ATLANTA – If you ask Nina Martinez why she has struggled so much to become the first kidney donor living with HIV +,
his answer is quite simple.
"I just wanted to be like everyone else," Martinez said. "I think in 2019, it's going to amaze a lot of people, because I'm sitting here today, as a person living with HIV for 35 years, and I'm about to donate of this body. "
The Atlanta resident, 36, contracted HIV during a blood transfusion in the early 1980s, before a virus test was set up.
"That blood saved my life," Martinez says. "I needed this blood, and someone needed this kidney, so for me personally, it's a vicious circle to be able to give an organ."
Before the adoption of the HOPE law in 2013, it was illegal for a person living with HIV to register as a donor of organs.
In December 2018, the Unified Organ Sharing Network reports that 100 transplants were performed between HIV + and HIV + recipients.
All the donors were dead.
But the public health consultant did not want to wait until her death to help anyone.

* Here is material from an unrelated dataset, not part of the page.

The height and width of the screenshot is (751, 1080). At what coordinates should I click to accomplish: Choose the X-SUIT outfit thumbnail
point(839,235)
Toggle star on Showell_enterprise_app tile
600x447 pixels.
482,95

"I wanted to make a difference when I was still alive," she says. "I wanted to be a living kidney donor."
On March 25, after three and a half years of testing, Martinez granted his wish at Johns Hopkins Medical Center in Baltimore, donating a kidney to a stranger, who wishes to remain anonymous.

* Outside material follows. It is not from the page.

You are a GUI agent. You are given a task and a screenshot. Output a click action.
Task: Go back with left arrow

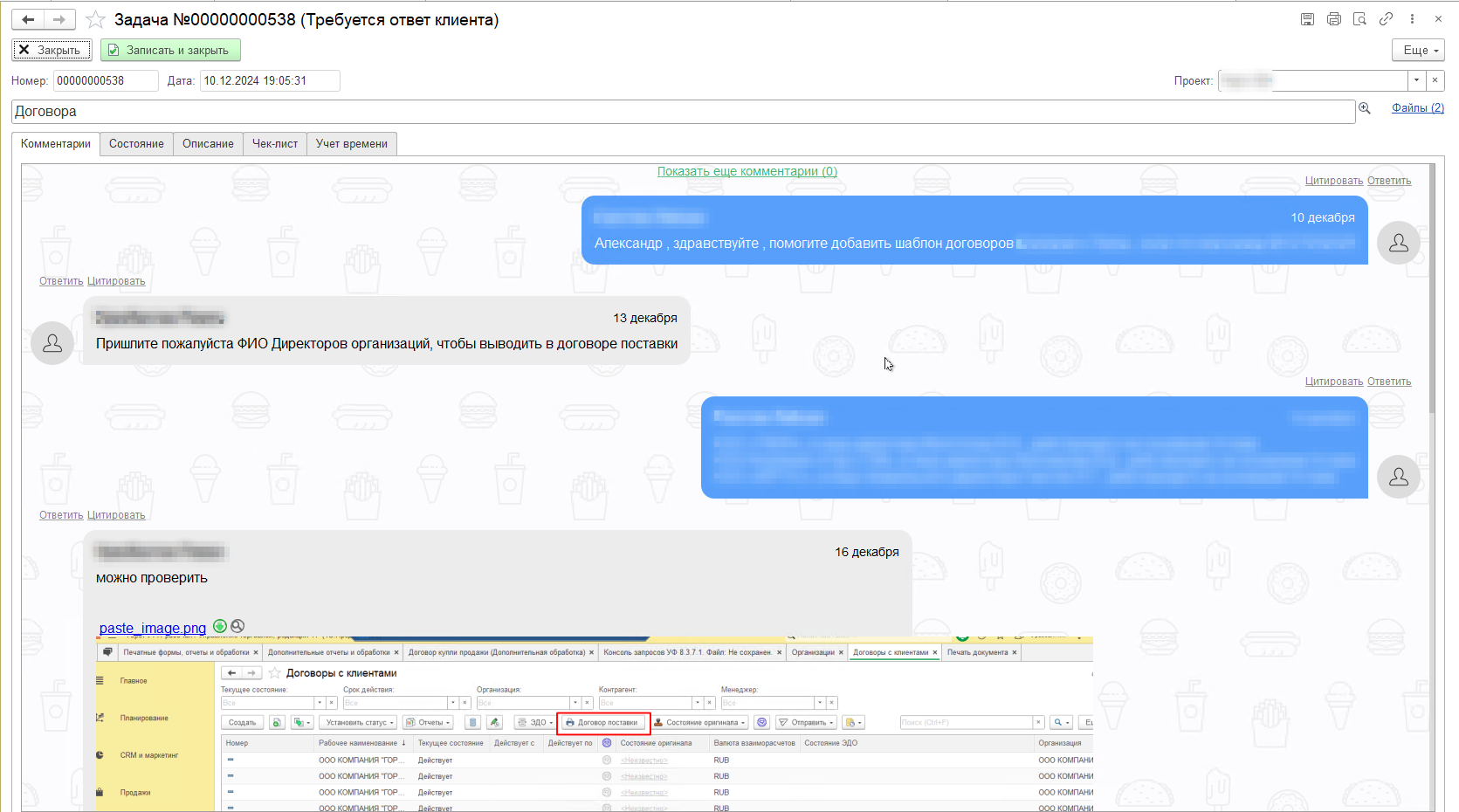28,19
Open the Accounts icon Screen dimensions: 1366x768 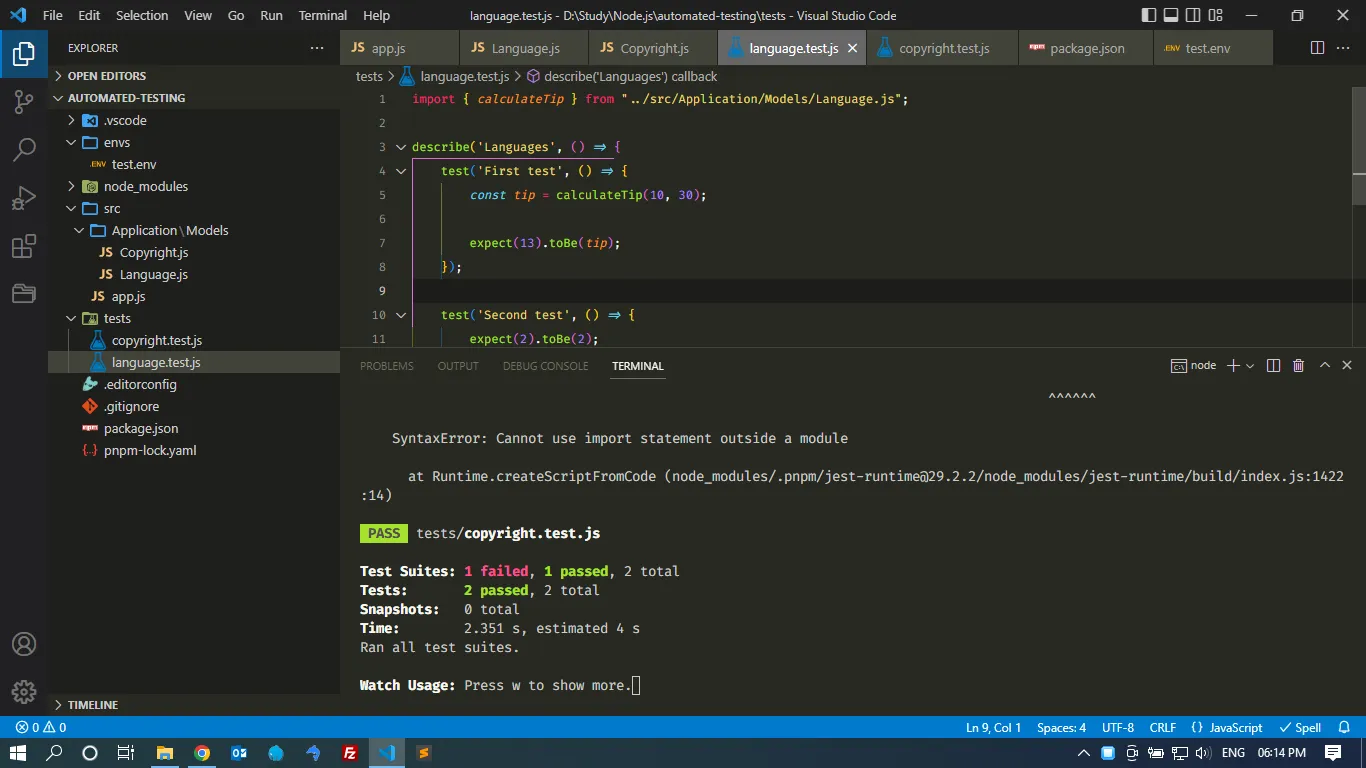coord(24,644)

To be able to do this, she had to pass a series of medical tests.
"You must have an undetected viral load, which means that the lab tests do not find evidence of your virus in your bloodstream," she says. "It does not mean that you are cured, it just means that the detection level is below the detection threshold."
Becoming a living donor carries risks.
HIV can damage the kidneys, as well as some drugs used to treat the virus.
So, Martinez has been carefully examined,
Unlike most living donors, she also had to have a kidney biopsy.
"They do not see HIV as a major risk factor for kidney failure later in life," Martinez said. "They really look at what they look for everyone, that is to say that I am young.I do not have a history of hypertension and diabetes. . "
It's a big step, she says, and emotional.
"I think there is so much HIV-related stigma," she says. "I'm a very confident person, but when you have to listen to a lot of messages from society, you're a second-class citizen, you're below, it's fine."
But with this gift, Nina Martinez hopes to change the way people perceive HIV.
"I think for me, it's first and foremost a chance to show people that I'm as normal as you," Martinez said. "And, I do not think there's a better way or a more powerful way than giving an organ."